Some interesting stuff happened on Friday that we were not able to include in our previous weekly update, so allow us address that now rather than wait until next Friday. If you dig constitutional law, this is going to be the update for you!
Post-Dobbs opinions start to roll in
First, we want to make sure you know about some cases coming out of Austin related to the Dobbs opinion by SCOTUS that overturned Roe v. Wade and returned the abortion issue to the states last year.
As you may recall, the impact of that decision on the criminal offenses surrounding abortion left more questions than answers in Texas. Specifically, there is uncertainty about whether pre-Roe crimes are now in effect, and if so, how to resolve the irreconcilable conflicts that may exist between those laws drafted a century ago and the more recent criminal and civil sanctions passed last session before the Dobbs opinion came down. (For a refresher, see this June 2022 update.) But last Friday, two different court opinions were issued in this area that you should be aware of.
First, in Fund Texas Choice v. Paxton, 1:22-CV-859-RP (Feb. 24, 2023), a federal district judge in the Western District of Texas partially granted the plaintiffs’ motion for a preliminary injunction against the enforcement of pre-Roe abortion crimes against those who might speak about, fund, or otherwise facilitate out-of-state abortions. Without getting too deep into the weeds on this case at this time, the trial court made the following findings:
- The crimes and sanctions enacted by Texas’s “trigger law” (HB 1280, 87RS) do not regulate or apply to abortions performed outside of Texas; and
- Texas’s pre-Roe laws might have applied to abortions performed outside of Texas, but they have been repealed by implication and are unenforceable (citing McCorvey v. Hill, 385 F.3d 846 (5th Cir. 2004), the case we mentioned in our June 2022 update).
The upshot of all this is that the Attorney General—who declined to represent the local county and district attorneys sued in this case—has been dismissed from this litigation and now the court will move on to the question of whether this ruling should be expanded from the five local prosecutors who were initially sued to include all county and district attorneys in Texas. We will keep you posted as that litigations evolves.

......

TASKS FOR THIS EXERCISE
**A.** Please transcribe the post-Dobbs update from "Some interesting stuff" to "update for you!".
**B.** Condense the paragraph of the post-Dobbs update beginning "The upshot of all this" into a shorter version that keeps its main facts.
**C.** According to the post-Dobbs update, in which federal district did the judge in Fund Texas Choice v. Paxton sit?

SOURCE EXCERPT
......

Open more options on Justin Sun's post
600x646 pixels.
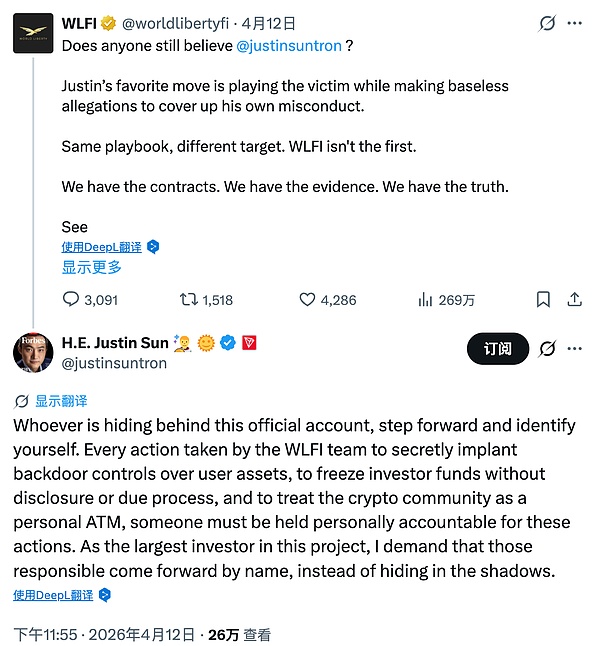pyautogui.click(x=575, y=349)
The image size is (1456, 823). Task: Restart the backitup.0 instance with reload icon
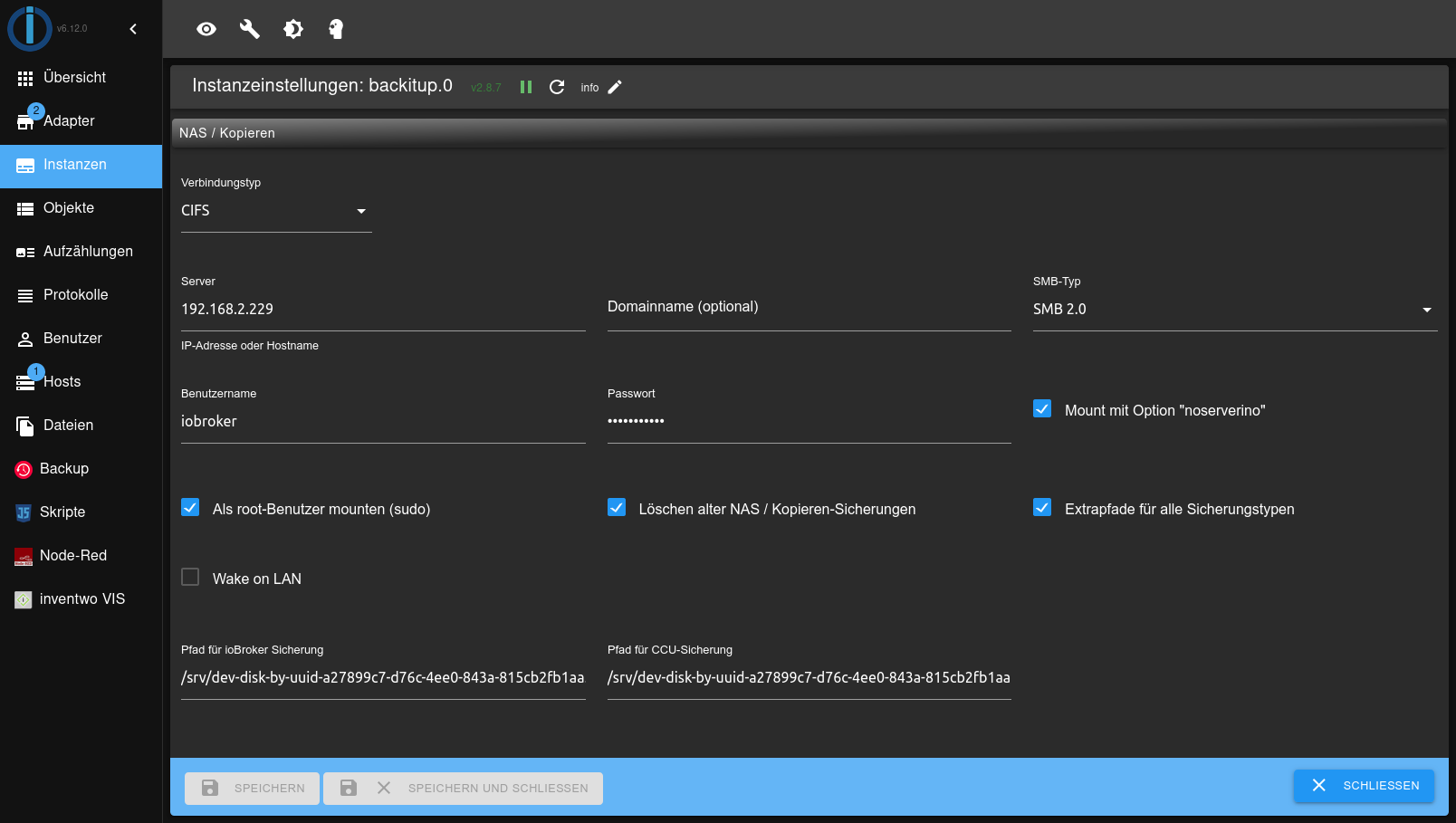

......

THE RESPONSES
**A.**
Some interesting stuff happened on Friday that we were not able to include in our previous weekly update, so allow us address that now rather than wait until next Friday. If you dig constitutional law, this is going to be the update for you!

**B.** The Attorney General, who declined to represent the local county and district attorneys sued in the case, has been dismissed from the litigation. The court will next decide whether to extend the ruling from the five local prosecutors originally sued to all county and district attorneys in Texas, and updates will follow as the case develops.

**C.** The Western District of Texas.